*** Opening of Data ***

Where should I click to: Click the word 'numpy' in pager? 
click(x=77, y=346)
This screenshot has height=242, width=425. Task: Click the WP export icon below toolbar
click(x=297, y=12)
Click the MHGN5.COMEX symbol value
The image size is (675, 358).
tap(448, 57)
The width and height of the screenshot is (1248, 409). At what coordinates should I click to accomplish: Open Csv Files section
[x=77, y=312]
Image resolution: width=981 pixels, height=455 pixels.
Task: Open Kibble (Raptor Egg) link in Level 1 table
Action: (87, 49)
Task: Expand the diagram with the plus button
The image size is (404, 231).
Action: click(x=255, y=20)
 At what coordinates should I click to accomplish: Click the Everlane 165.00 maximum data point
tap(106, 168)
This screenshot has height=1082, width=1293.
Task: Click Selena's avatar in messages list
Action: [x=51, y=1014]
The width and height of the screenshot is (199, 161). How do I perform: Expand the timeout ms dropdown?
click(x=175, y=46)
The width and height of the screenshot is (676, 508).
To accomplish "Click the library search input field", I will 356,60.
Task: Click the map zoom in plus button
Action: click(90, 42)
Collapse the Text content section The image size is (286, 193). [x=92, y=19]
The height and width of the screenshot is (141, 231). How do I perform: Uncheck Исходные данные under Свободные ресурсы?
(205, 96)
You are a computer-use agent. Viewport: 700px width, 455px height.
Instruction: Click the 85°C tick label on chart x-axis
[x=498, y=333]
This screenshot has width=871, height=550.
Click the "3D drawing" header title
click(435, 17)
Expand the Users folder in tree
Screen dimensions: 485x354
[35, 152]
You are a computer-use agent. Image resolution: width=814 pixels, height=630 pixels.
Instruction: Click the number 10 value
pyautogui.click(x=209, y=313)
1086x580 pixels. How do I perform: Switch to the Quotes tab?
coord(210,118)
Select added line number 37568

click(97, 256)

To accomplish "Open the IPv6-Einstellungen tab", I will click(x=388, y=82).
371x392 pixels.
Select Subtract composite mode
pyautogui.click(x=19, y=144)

*** Close of Data ***

## Exercise
Please make an exact copy of every record, leaving nothing out.

## Response
Where should I click to: Click the word 'numpy' in pager? 
click(x=77, y=346)
This screenshot has height=242, width=425. Task: Click the WP export icon below toolbar
click(x=297, y=12)
Click the MHGN5.COMEX symbol value
The image size is (675, 358).
tap(448, 57)
The width and height of the screenshot is (1248, 409). At what coordinates should I click to accomplish: Open Csv Files section
[x=77, y=312]
Image resolution: width=981 pixels, height=455 pixels.
Task: Open Kibble (Raptor Egg) link in Level 1 table
Action: (87, 49)
Task: Expand the diagram with the plus button
The image size is (404, 231).
Action: click(x=255, y=20)
 At what coordinates should I click to accomplish: Click the Everlane 165.00 maximum data point
tap(106, 168)
This screenshot has height=1082, width=1293.
Task: Click Selena's avatar in messages list
Action: [x=51, y=1014]
The width and height of the screenshot is (199, 161). How do I perform: Expand the timeout ms dropdown?
click(x=175, y=46)
The width and height of the screenshot is (676, 508).
To accomplish "Click the library search input field", I will 356,60.
Task: Click the map zoom in plus button
Action: click(90, 42)
Collapse the Text content section The image size is (286, 193). [x=92, y=19]
The height and width of the screenshot is (141, 231). How do I perform: Uncheck Исходные данные under Свободные ресурсы?
(205, 96)
You are a computer-use agent. Viewport: 700px width, 455px height.
Instruction: Click the 85°C tick label on chart x-axis
[x=498, y=333]
This screenshot has width=871, height=550.
Click the "3D drawing" header title
click(435, 17)
Expand the Users folder in tree
Screen dimensions: 485x354
[35, 152]
You are a computer-use agent. Image resolution: width=814 pixels, height=630 pixels.
Instruction: Click the number 10 value
pyautogui.click(x=209, y=313)
1086x580 pixels. How do I perform: Switch to the Quotes tab?
coord(210,118)
Select added line number 37568

click(97, 256)

To accomplish "Open the IPv6-Einstellungen tab", I will click(x=388, y=82).
371x392 pixels.
Select Subtract composite mode
pyautogui.click(x=19, y=144)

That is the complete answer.